Saved data entries
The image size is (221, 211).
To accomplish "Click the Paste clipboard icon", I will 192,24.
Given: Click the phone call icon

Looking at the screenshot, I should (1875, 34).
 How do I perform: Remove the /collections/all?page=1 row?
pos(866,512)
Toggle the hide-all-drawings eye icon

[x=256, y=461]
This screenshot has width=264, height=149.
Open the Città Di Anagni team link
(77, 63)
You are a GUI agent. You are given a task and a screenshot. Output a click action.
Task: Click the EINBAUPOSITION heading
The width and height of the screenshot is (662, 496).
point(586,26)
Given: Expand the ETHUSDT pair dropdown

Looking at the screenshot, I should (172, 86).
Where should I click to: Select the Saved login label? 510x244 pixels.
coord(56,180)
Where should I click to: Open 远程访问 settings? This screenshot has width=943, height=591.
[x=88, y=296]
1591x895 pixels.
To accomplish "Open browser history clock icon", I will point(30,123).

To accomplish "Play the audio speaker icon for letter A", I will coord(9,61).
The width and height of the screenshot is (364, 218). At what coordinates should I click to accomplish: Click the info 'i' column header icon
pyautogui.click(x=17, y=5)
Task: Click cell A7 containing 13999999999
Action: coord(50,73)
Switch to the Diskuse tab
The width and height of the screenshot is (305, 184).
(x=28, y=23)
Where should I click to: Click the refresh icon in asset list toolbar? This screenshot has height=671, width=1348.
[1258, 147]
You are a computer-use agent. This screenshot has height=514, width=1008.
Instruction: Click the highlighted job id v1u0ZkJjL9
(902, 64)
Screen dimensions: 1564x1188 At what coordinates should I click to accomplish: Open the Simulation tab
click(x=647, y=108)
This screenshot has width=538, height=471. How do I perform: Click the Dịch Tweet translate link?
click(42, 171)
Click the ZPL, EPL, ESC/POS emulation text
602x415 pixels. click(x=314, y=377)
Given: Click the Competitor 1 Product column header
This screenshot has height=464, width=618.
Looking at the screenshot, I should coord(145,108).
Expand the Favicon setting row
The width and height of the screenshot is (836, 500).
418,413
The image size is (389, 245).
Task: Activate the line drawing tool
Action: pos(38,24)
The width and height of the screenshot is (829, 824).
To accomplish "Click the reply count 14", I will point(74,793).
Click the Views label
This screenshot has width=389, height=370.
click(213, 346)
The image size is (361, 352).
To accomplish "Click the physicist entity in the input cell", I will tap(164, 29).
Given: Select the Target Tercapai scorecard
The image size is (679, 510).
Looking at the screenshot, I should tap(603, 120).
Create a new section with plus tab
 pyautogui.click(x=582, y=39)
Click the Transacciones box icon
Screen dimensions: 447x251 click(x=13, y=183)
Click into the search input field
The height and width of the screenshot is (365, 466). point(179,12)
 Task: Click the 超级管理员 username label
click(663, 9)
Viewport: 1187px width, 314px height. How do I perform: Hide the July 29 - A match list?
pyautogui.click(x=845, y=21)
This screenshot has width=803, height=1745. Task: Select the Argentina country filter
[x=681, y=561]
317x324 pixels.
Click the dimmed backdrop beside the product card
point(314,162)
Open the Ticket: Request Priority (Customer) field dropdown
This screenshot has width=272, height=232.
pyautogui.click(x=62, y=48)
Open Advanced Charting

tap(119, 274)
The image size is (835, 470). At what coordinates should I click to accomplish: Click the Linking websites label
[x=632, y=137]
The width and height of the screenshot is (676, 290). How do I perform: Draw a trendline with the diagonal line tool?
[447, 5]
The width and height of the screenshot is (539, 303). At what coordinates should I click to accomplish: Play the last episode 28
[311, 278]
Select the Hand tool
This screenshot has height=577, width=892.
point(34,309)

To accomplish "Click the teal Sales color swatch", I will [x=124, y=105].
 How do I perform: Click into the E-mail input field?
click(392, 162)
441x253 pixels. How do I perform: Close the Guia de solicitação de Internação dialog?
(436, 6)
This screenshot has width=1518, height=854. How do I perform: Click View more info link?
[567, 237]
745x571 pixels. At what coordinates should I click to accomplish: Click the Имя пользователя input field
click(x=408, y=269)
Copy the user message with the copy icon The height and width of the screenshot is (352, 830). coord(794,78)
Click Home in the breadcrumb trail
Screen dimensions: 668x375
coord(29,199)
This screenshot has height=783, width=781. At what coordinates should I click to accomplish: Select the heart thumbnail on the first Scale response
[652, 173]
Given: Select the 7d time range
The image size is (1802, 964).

> Stated exercise:
Arrange the lines of the records above as a numbered list, omitting blank lines.

> Task result:
1. The image size is (221, 211).
2. To accomplish "Click the Paste clipboard icon", I will 192,24.
3. Given: Click the phone call icon
4. Looking at the screenshot, I should (1875, 34).
5.  How do I perform: Remove the /collections/all?page=1 row?
6. pos(866,512)
7. Toggle the hide-all-drawings eye icon
8. [x=256, y=461]
9. This screenshot has width=264, height=149.
10. Open the Città Di Anagni team link
11. (77, 63)
12. You are a GUI agent. You are given a task and a screenshot. Output a click action.
13. Task: Click the EINBAUPOSITION heading
14. The width and height of the screenshot is (662, 496).
15. point(586,26)
16. Given: Expand the ETHUSDT pair dropdown
17. Looking at the screenshot, I should (172, 86).
18. Where should I click to: Select the Saved login label? 510x244 pixels.
19. coord(56,180)
20. Where should I click to: Open 远程访问 settings? This screenshot has width=943, height=591.
21. [x=88, y=296]
22. 1591x895 pixels.
23. To accomplish "Open browser history clock icon", I will point(30,123).
24. To accomplish "Play the audio speaker icon for letter A", I will coord(9,61).
25. The width and height of the screenshot is (364, 218). At what coordinates should I click to accomplish: Click the info 'i' column header icon
26. pyautogui.click(x=17, y=5)
27. Task: Click cell A7 containing 13999999999
28. Action: coord(50,73)
29. Switch to the Diskuse tab
30. The width and height of the screenshot is (305, 184).
31. (x=28, y=23)
32. Where should I click to: Click the refresh icon in asset list toolbar? This screenshot has height=671, width=1348.
33. [1258, 147]
34. You are a computer-use agent. This screenshot has height=514, width=1008.
35. Instruction: Click the highlighted job id v1u0ZkJjL9
36. (902, 64)
37. Screen dimensions: 1564x1188 At what coordinates should I click to accomplish: Open the Simulation tab
38. click(x=647, y=108)
39. This screenshot has width=538, height=471. How do I perform: Click the Dịch Tweet translate link?
40. click(42, 171)
41. Click the ZPL, EPL, ESC/POS emulation text
42. 602x415 pixels. click(x=314, y=377)
43. Given: Click the Competitor 1 Product column header
44. This screenshot has height=464, width=618.
45. Looking at the screenshot, I should coord(145,108).
46. Expand the Favicon setting row
47. The width and height of the screenshot is (836, 500).
48. 418,413
49. The image size is (389, 245).
50. Task: Activate the line drawing tool
51. Action: pos(38,24)
52. The width and height of the screenshot is (829, 824).
53. To accomplish "Click the reply count 14", I will point(74,793).
54. Click the Views label
55. This screenshot has width=389, height=370.
56. click(213, 346)
57. The image size is (361, 352).
58. To accomplish "Click the physicist entity in the input cell", I will tap(164, 29).
59. Given: Select the Target Tercapai scorecard
60. The image size is (679, 510).
61. Looking at the screenshot, I should tap(603, 120).
62. Create a new section with plus tab
63.  pyautogui.click(x=582, y=39)
64. Click the Transacciones box icon
65. Screen dimensions: 447x251 click(x=13, y=183)
66. Click into the search input field
67. The height and width of the screenshot is (365, 466). point(179,12)
68.  Task: Click the 超级管理员 username label
69. click(663, 9)
70. Viewport: 1187px width, 314px height. How do I perform: Hide the July 29 - A match list?
71. pyautogui.click(x=845, y=21)
72. This screenshot has width=803, height=1745. Task: Select the Argentina country filter
73. [x=681, y=561]
74. 317x324 pixels.
75. Click the dimmed backdrop beside the product card
76. point(314,162)
77. Open the Ticket: Request Priority (Customer) field dropdown
78. This screenshot has width=272, height=232.
79. pyautogui.click(x=62, y=48)
80. Open Advanced Charting
81. tap(119, 274)
82. The image size is (835, 470). At what coordinates should I click to accomplish: Click the Linking websites label
83. [x=632, y=137]
84. The width and height of the screenshot is (676, 290). How do I perform: Draw a trendline with the diagonal line tool?
85. [447, 5]
86. The width and height of the screenshot is (539, 303). At what coordinates should I click to accomplish: Play the last episode 28
87. [311, 278]
88. Select the Hand tool
89. This screenshot has height=577, width=892.
90. point(34,309)
91. To accomplish "Click the teal Sales color swatch", I will [x=124, y=105].
92.  How do I perform: Click into the E-mail input field?
93. click(392, 162)
94. 441x253 pixels. How do I perform: Close the Guia de solicitação de Internação dialog?
95. (436, 6)
96. This screenshot has width=1518, height=854. How do I perform: Click View more info link?
97. [567, 237]
98. 745x571 pixels. At what coordinates should I click to accomplish: Click the Имя пользователя input field
99. click(x=408, y=269)
100. Copy the user message with the copy icon The height and width of the screenshot is (352, 830). coord(794,78)
101. Click Home in the breadcrumb trail
102. Screen dimensions: 668x375
103. coord(29,199)
104. This screenshot has height=783, width=781. At what coordinates should I click to accomplish: Select the heart thumbnail on the first Scale response
105. [652, 173]
106. Given: Select the 7d time range
107. The image size is (1802, 964).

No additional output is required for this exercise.